How have you used the internet in sharing and creating your music?
Mainly by being persistent, to the point of annoyance for some I’m sure! Haha! Seriously though once I had the basic recordings, it was just a case of doing my research into what platforms where available online. Social networking is great, but even then some work far better than others. It’s a matter of finding what works for you, then keeping at it.
How would you describe the style of your recently released EP? Have you been influenced/inspired by a particular band?
Ah now that’s a tricky one! There is a lot of passion and emotion going into the full album, so I wanted to give people a taste of this in the E.P. I’m a firm believer in the balance of the universe, shadows and light, fury and peace etc. So I’m hoping when “Chaos and the Dove” is released people will get that vibe from it, there are as many melodic and tranquil songs as there are fast and furious.
How did manage your time creating an EP while also continuing to build up your Audio Sprite remixes?

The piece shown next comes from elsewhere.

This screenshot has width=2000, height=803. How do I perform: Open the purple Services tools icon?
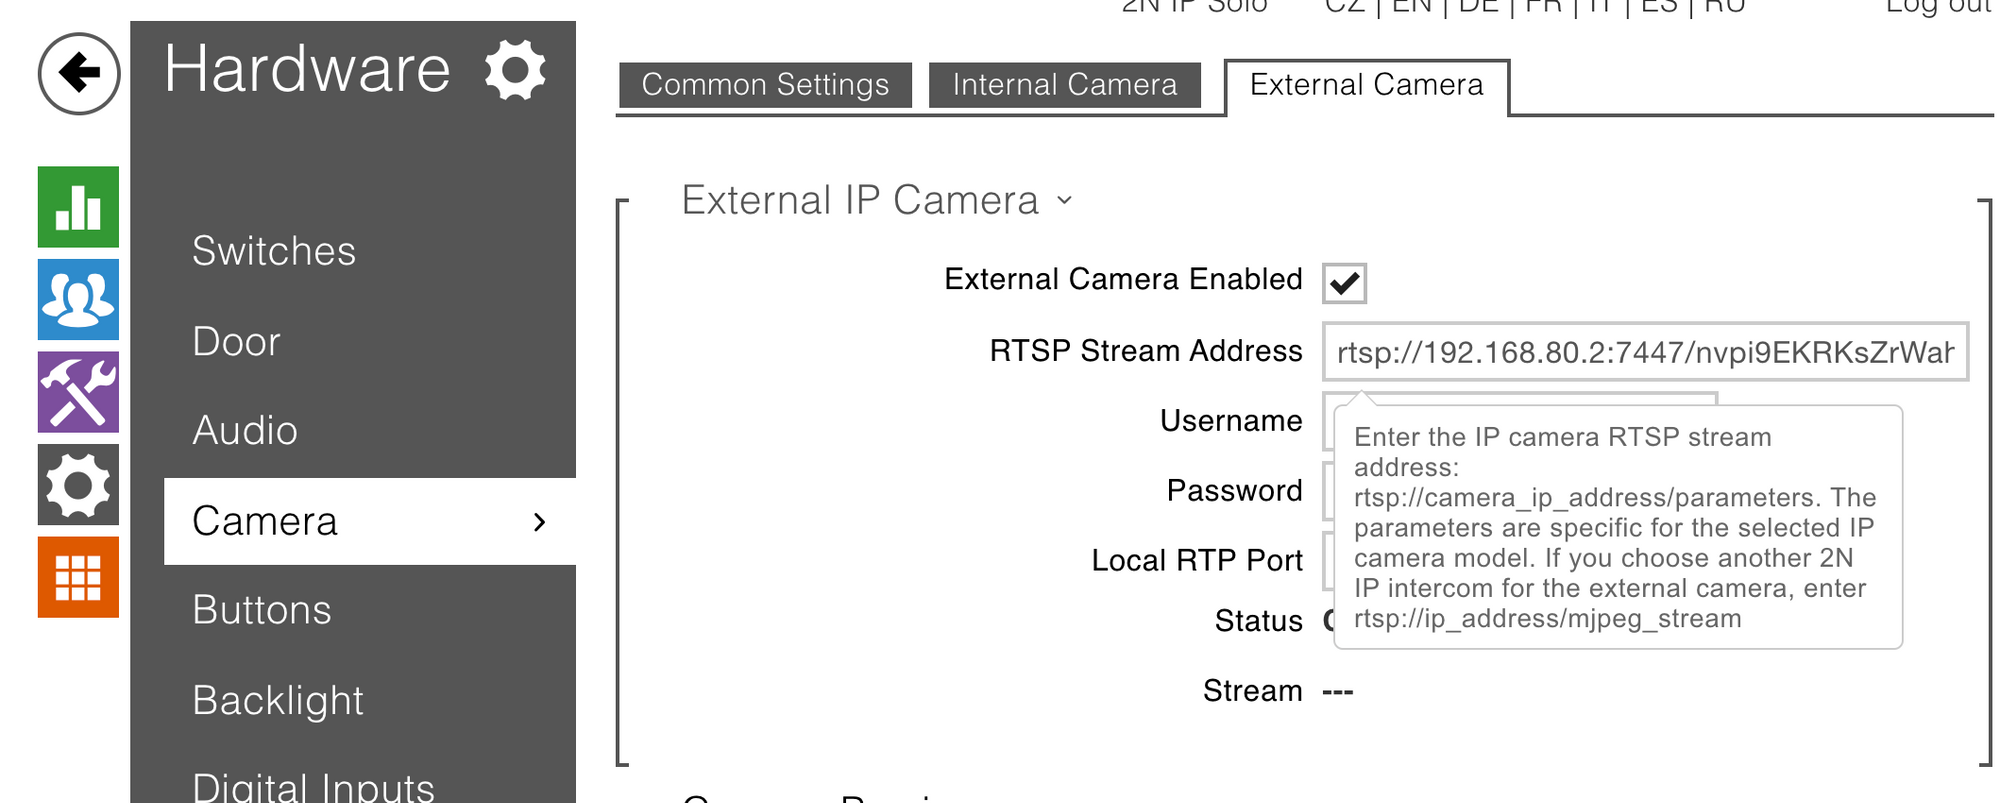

With the Audio Sprite project, I usually make remixes in a block or set that I can release throughout the year, just in case for any reason I’m unable to record or remix. So when the idea was forming to do an original album away from that, I made sure to have plenty in the tank to tide me over!
What excited you most about making your own EP?

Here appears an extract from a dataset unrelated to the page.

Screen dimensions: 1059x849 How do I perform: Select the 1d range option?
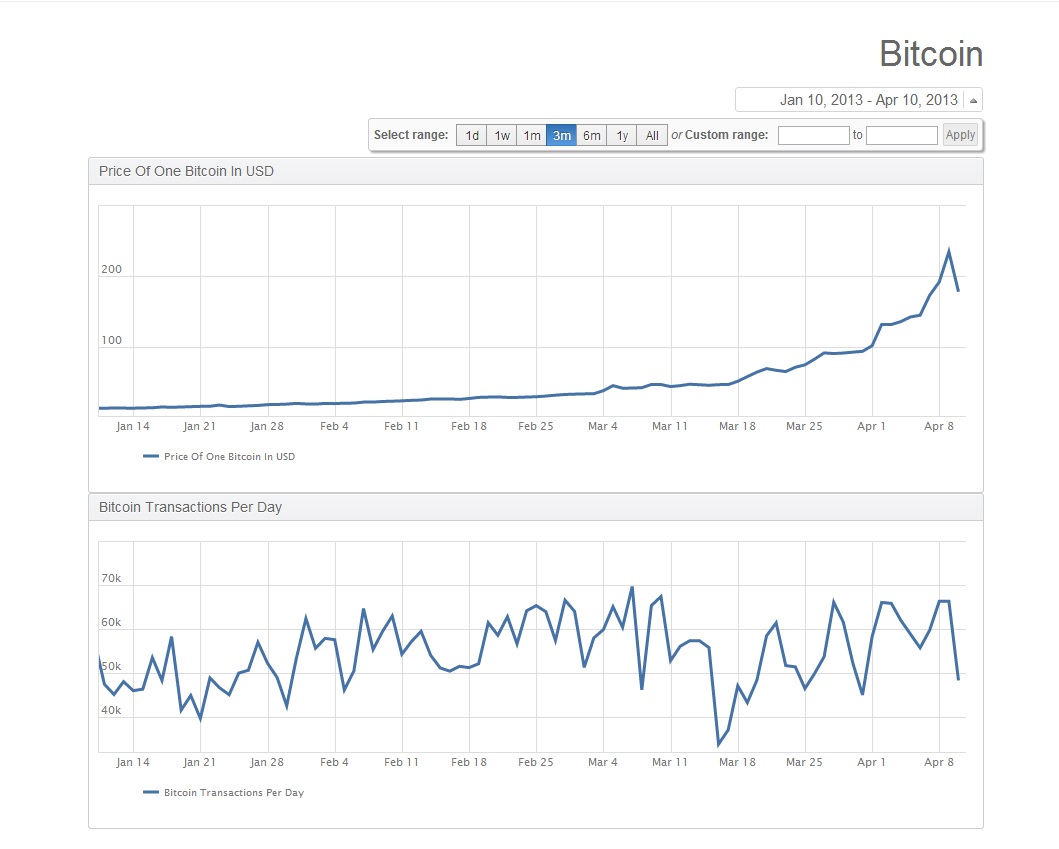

Actually going back to my roots. When I first started to play I would play listen to guitarists like Hank Marvin, Joe Satriani, Eric Clapton and Slash, absorbing every little note and technique. So to develop my own and go back to that feeling has been wonderful, hopefully it shines through in the music too.
I know people who have tried to remix songs and they found it next to impossible. How did you get involved in this kind of music?
A LOT of research. I wasn’t even sure anyone actually made video game remixes or would care to hear them. Thank fully I managed to network and connect with others who were doing the same, picking up advice and experimenting with ideas of my own. Many sleepless nights spent on trial and error, it’s still the way to be honest, I don’t think you ever stop learning with music.
There is a growing movement in the art world to ensure that artists get paid for the work they do, not just in exposure. What are your feelings on that?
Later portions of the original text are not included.